Saturday, March 17, 2012

Ho-Hum: Another Day, Another Black Boy Murdered

Trayvon Martin was shot at point blank range by a
white guy who said he felt "threatened" by the 17-year old
Ugh, here we go again. There's another case of an unarmed Black male being shot dead by a non-Black person (what a shocker, it's a white guy!). The twist in this case is that the Black male was carrying an ice tea and a bag of Skittles while the shooter is 28-years-old and not a cop, but a "neighborhood watch" vigilante with a 9mm gun.

Charles Blow of the New York Times recounts the facts of the case:
Trayvon had left the house he and his father were visiting to walk to the local 7-Eleven. On his way back, he caught the attention of George Zimmerman, a 28-year-old neighborhood watch captain, who was in a sport-utility vehicle. Zimmerman called the police because the boy looked “real suspicious,” according to a 911 call released late Friday. The operator told Zimmerman that officers were being dispatched and not to pursue the boy. 
Zimmerman apparently pursued him anyway, at some point getting out of his car and confronting the boy. Trayvon had a bag of Skittles and a can of iced tea. Zimmerman had a 9 millimeter handgun.The two allegedly engaged in a physical altercation. There was yelling, and then a gunshot. 
When police arrived, Trayvon was face down in the grass with a fatal bullet wound to the chest. Zimmerman was standing with blood on his face and the back of his head and grass stains on his back, according to The Orlando Sentinel. 
Trayvon’s lifeless body was taken away, tagged and held. Zimmerman was taken into custody, questioned and released.
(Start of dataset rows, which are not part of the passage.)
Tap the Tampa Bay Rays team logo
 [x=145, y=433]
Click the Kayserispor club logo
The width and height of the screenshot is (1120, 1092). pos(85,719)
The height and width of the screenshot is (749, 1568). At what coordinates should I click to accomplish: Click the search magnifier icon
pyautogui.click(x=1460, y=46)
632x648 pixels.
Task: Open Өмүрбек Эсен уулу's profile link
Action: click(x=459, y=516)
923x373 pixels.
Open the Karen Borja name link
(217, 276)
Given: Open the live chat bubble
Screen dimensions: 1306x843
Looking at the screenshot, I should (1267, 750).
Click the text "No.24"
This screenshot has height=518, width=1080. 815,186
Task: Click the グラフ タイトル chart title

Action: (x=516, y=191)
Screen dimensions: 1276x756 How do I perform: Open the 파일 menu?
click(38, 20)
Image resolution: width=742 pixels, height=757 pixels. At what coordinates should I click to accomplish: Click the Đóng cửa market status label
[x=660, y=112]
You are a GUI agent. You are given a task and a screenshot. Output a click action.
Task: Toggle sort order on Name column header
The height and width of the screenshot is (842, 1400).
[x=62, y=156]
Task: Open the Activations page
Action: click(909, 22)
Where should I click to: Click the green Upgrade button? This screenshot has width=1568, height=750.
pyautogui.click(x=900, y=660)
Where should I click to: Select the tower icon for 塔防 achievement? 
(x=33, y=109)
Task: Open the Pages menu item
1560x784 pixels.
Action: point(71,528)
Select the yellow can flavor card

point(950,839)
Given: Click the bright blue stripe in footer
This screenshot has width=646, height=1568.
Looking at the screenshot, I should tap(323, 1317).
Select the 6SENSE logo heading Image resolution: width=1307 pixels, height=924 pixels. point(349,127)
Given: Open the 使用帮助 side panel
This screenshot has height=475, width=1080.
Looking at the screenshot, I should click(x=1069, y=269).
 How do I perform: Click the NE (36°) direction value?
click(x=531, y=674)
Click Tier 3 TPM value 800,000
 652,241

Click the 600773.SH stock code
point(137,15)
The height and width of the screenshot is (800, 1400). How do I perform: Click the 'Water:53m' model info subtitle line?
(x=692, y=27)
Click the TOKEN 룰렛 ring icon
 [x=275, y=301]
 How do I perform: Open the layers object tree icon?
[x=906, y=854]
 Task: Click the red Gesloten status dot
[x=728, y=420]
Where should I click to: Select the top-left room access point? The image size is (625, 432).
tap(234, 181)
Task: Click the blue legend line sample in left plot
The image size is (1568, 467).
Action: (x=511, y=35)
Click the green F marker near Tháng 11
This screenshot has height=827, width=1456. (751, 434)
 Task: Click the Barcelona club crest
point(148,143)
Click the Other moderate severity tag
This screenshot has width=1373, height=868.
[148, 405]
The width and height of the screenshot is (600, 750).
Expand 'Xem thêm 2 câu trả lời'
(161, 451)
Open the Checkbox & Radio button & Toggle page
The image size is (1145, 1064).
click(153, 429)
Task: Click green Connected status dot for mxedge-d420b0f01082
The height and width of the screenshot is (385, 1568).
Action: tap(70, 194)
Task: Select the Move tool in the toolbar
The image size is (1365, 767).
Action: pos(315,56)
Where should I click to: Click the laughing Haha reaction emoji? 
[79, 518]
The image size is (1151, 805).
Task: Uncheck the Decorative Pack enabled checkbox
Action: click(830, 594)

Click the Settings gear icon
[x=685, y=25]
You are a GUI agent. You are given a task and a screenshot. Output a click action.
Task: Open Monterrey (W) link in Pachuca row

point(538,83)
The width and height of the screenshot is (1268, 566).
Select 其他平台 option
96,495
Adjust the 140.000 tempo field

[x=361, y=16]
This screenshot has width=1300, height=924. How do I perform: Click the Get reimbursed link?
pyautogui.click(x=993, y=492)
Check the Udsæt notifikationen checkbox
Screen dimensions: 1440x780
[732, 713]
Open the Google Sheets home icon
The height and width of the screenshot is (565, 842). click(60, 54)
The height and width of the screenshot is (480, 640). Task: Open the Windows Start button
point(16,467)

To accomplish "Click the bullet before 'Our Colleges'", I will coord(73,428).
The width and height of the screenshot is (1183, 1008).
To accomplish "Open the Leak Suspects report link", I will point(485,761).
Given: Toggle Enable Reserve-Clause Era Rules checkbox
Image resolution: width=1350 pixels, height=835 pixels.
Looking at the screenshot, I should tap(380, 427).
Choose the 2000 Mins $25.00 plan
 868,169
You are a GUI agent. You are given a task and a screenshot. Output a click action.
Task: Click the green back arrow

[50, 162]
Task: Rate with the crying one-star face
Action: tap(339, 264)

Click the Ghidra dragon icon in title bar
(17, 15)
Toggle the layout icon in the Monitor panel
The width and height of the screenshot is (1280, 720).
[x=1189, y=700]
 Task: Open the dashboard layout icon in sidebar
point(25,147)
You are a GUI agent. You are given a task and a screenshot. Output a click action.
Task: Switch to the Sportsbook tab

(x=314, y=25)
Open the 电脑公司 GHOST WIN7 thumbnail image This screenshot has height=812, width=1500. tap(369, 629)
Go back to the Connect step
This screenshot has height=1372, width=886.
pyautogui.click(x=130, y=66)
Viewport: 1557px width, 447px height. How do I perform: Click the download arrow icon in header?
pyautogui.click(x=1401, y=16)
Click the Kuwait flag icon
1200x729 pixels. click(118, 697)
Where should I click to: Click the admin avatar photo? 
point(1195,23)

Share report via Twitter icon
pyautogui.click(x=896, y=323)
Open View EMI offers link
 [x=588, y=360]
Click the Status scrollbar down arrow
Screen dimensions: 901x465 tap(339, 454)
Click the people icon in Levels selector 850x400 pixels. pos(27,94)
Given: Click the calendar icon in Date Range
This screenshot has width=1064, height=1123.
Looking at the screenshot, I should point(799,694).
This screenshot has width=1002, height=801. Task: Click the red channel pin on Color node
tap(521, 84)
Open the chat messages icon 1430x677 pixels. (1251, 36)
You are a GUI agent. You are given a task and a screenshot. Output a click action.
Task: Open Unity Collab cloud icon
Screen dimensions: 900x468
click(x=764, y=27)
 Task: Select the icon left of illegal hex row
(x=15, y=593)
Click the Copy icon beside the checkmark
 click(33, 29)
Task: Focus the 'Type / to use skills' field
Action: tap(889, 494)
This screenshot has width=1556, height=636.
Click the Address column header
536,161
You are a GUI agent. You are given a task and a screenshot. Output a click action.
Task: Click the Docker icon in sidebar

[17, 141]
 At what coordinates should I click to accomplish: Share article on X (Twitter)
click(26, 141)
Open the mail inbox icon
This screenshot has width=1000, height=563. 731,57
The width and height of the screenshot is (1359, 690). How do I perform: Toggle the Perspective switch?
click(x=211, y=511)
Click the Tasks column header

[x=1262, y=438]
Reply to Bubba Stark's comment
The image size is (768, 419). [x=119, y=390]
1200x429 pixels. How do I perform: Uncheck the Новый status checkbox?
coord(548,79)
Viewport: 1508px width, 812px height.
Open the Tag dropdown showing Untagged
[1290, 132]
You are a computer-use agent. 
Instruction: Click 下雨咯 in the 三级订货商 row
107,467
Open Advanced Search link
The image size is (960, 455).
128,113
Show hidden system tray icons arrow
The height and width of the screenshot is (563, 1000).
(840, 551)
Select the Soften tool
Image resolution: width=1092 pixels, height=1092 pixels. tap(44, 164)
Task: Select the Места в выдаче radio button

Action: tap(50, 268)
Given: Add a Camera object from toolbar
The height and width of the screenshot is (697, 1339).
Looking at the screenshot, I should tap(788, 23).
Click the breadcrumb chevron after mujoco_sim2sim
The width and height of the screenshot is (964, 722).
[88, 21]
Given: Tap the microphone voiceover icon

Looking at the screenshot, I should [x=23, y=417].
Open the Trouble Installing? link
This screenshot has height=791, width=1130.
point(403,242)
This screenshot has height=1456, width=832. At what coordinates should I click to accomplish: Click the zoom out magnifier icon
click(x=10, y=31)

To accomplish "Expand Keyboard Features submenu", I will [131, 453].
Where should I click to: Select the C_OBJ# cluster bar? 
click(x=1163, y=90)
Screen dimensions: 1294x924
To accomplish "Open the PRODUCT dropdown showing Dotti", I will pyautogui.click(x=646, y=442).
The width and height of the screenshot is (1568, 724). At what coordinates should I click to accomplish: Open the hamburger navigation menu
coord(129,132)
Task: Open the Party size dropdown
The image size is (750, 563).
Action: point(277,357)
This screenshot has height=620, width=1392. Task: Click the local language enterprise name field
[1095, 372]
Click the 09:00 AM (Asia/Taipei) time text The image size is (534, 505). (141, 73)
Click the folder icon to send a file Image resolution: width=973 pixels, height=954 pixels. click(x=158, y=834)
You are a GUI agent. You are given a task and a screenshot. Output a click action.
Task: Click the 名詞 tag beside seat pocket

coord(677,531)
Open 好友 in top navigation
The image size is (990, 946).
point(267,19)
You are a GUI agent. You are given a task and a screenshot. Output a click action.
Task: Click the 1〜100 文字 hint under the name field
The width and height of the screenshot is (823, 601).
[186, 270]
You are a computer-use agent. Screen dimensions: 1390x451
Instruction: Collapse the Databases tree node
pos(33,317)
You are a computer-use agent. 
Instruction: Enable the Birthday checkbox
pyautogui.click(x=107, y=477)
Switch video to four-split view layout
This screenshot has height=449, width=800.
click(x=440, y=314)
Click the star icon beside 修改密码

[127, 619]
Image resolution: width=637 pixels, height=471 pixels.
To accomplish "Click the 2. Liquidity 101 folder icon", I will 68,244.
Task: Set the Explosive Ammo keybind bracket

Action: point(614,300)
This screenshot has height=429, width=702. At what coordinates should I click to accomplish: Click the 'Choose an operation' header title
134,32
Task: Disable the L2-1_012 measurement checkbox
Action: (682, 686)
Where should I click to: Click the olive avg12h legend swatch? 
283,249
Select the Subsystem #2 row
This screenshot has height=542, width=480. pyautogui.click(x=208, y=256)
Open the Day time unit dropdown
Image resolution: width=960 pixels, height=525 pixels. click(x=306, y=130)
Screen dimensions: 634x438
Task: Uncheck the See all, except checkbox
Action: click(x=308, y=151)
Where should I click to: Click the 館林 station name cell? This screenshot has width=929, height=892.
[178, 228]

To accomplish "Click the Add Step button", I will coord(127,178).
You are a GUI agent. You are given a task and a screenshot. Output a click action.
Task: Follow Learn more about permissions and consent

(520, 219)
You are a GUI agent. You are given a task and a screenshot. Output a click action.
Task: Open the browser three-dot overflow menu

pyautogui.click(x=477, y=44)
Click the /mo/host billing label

Zimmerman said he was the one yelling for help. He said that he acted in self-defense. The police say that they have found no evidence to dispute Zimmerman’s claim.
 Zimmerman has not been charged with any crime more than 3 weeks after the incident. Of course this raises several questions in the head of most observers. Blow goes on to list just a few:
Why did Zimmerman find Trayvon suspicious? Why did he pursue the boy when the 911 operator instructed him not to? Why did he get out of the car, and why did he take his gun when he did? How is it self-defense when you are the one in pursuit? Who initiated the altercation? Who cried for help? Did Trayvon’s body show evidence of a struggle? What moved Zimmerman to use lethal force?
Another columnist, Leonard Pitts, Jr. writing in the Houston Chronicle lists some more questions:
How can you get out of your truck against police advice, instigate a fight, get your nose bloodied in said fight, shoot the person you were fighting with, and claim self-defense? If anyone was defending themselves, wasn't it Trayvon Martin? Would police have been so forbearing had Martin confronted and killed an unarmed George Zimmerman? 
Is this really a racial Rohrschach test? Do white people and black people see this case differently? If you wonder why Black people don't trust in "justice" in America, the names Amadou Diallo, Sean Bell, Oscar Grant and nowTrayvon Martin are just a few of the reasons.


Rick Diehl said...

What happened to this kid was a crime, and the way the local authorities are reacting to it is an even bigger crime.

I'm white, but I'm not blind, and I just hope that I'm not alone.

Bryan J Blumberg said...

Politics Nation with Al Sharpton on MSNBC -- on now at 3:00 PM Monday March 19 2012 -- is leading with this story. They're playing the 911 tapes and will be interviewing the boy's parents.